Diversity, Specificity, and Phylogenetic Relationships of Endohyphal Bacteria in Fungi That Inhabit Tropical Seeds and Leaves

Interactions between fungi and tropical trees help shape some of the most biodiverse communities on earth. These interactions occur in the presence of additional microbes that can modify fungal phenotypes, such as endohyphal bacteria (EHB). Here we examine the occurrence, diversity, and taxonomic composition of EHB in fungi that colonize seeds and leaves of plants in tropical forests. We use PCR and fluorescence microscopy to detect EHB in fungi, and a phylogenetic approach to explore evolutionary relationships among seed- and leaf-inhabiting fungi and their bacterial partners. Analyses focusing on two prevalent orders of fungi (Hypocreales and Xylariales) revealed that seed- and leaf-inhabiting fungi have a shared evolutionary history, yet differ in the prevalence, richness, and composition of their endohyphal symbionts. Phylogenetic analyses detected that the endohyphal habit is widespread, here encompassing members of seven phyla of bacteria (including three classes of Proteobacteria).
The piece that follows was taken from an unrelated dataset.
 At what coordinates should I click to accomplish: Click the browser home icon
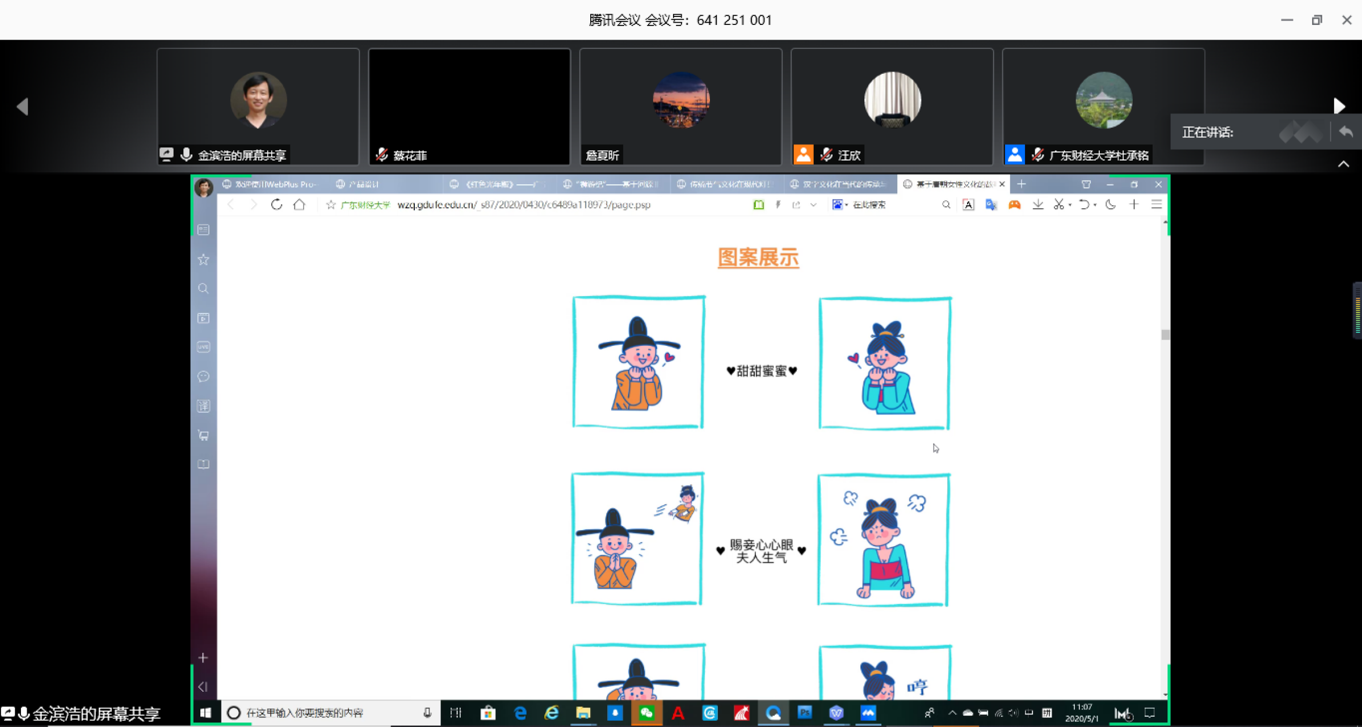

Occurring in seed- vs. leaf-associated fungi has not resulted in detectable structure in the evolution of EHB, and no congruence was observed in the phylogenetic relationships of these apparently facultative, horizontally transmitted symbionts and their fungal hosts. Our results are consistent with multiple origins of fungus-bacterium associations and argue for evaluating focal pairs to determine how particular EHB affect the establishment or maintenance of fungal symbioses in seeds and leaves.